Are you the gatekeeper? Well, are you?
Lately, I’ve been looking back at a piece of email that was sent to me a couple of years ago. Essentially, it was a reader who had come across my then-five-year-old piece on microfilm, also known as microfiche.
He was upset. He had taken to questioning whether it was right for me to say that using a microfiche machine was difficult to use, or clunky.
And when I pointed out that I only said it was clunky compared to a smartphone, a more common way that people scroll through and zoom into images, he criticized the smartphone as dumbed down. Then I pointed out something I’ve mentioned many times but doesn’t always get through to more experienced users: I’m writing for regular people, not experts.

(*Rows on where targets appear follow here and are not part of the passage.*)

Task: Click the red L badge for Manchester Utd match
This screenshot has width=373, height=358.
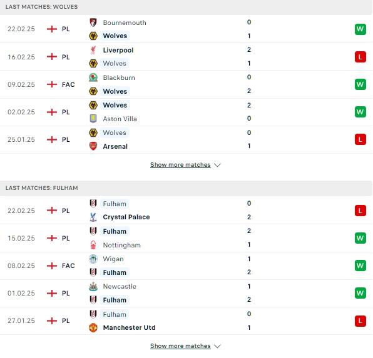Action: click(360, 321)
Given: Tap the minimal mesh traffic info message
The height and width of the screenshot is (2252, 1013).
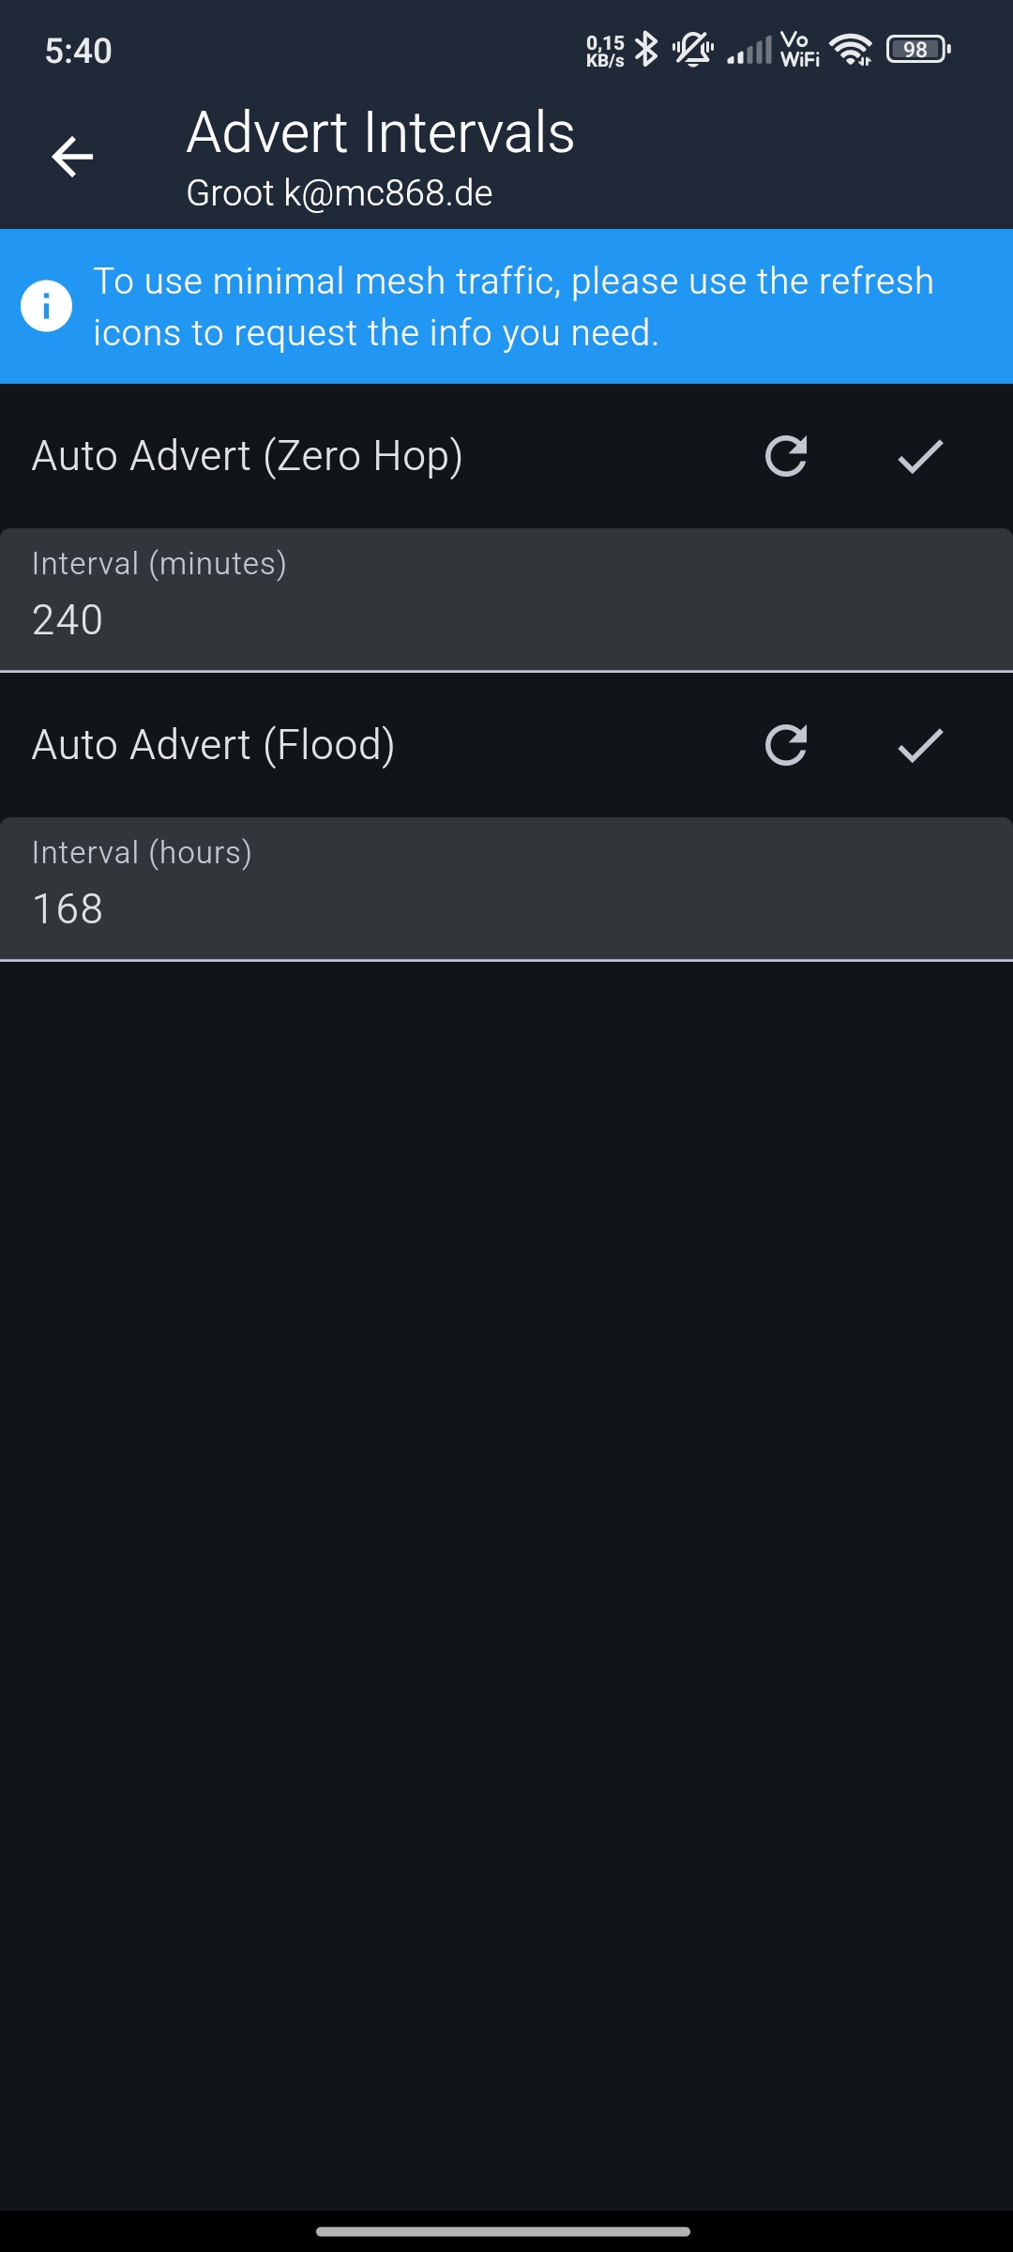Looking at the screenshot, I should [514, 307].
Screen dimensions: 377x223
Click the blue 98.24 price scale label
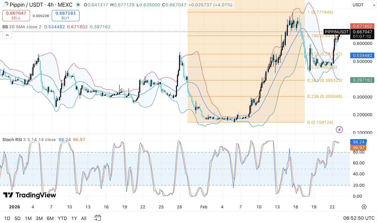point(358,142)
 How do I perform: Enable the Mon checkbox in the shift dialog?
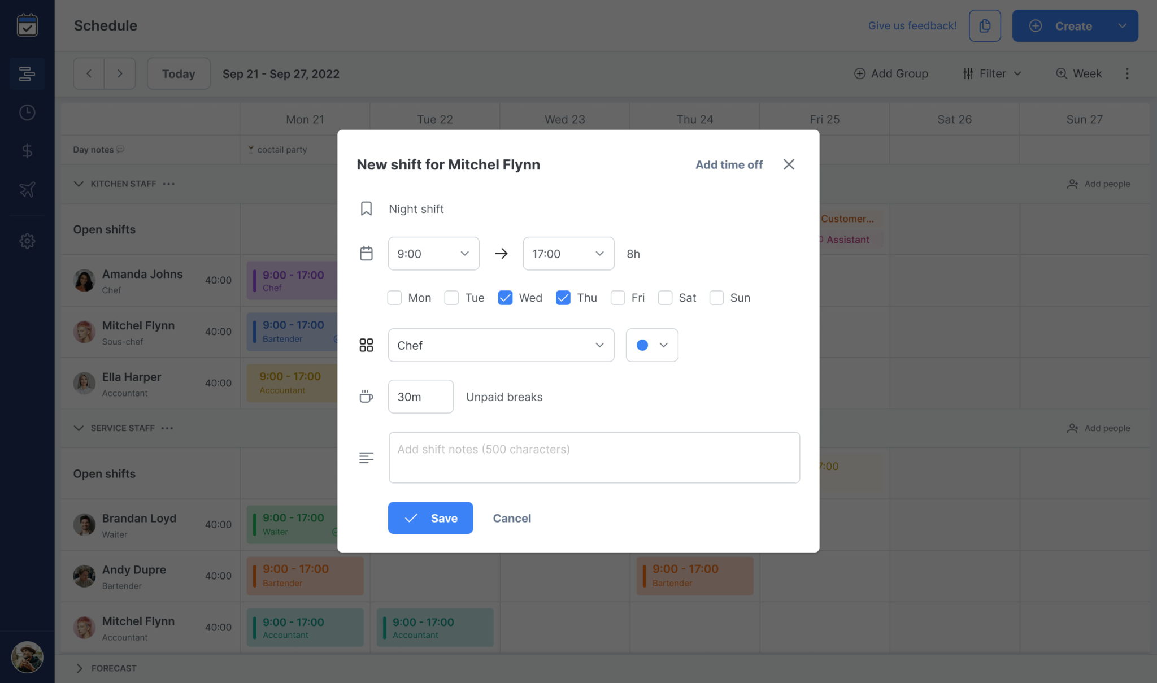click(x=394, y=298)
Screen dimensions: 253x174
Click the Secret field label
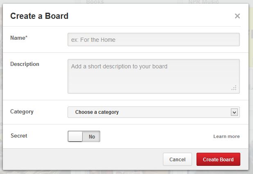coord(19,136)
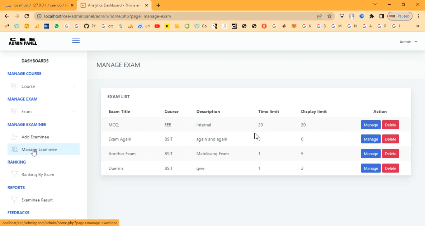Bookmark this page with star icon
The image size is (425, 226).
pyautogui.click(x=329, y=16)
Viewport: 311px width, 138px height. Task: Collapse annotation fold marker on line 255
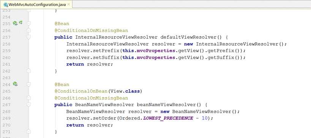tap(29, 24)
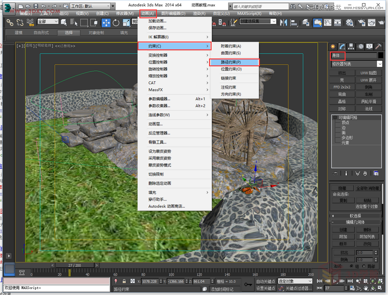The image size is (388, 295).
Task: Switch to the Create command panel icon
Action: pos(333,46)
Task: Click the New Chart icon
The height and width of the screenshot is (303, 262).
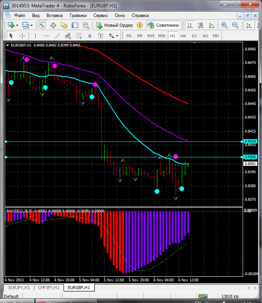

That was when he started to jab harder. He leaned into something I wrote in the piece noting that most researchers use the internet, suggesting that what I really meant was databases. (I didn’t.)
He then asked: “If you really aren’t an expert on this, why are you fighting me when I say microfilm viewers aren’t intuitive?”
Finally, he tried attacking my age, suggesting that I had been born in the ’90s and had not experienced technology before a smartphone (neither point is true), and that I didn’t understand what I was saying.
I responded simply, then ended the thread: “Your elitism is showing.” He replied again, but I left the thread by that point. I had nothing else to say.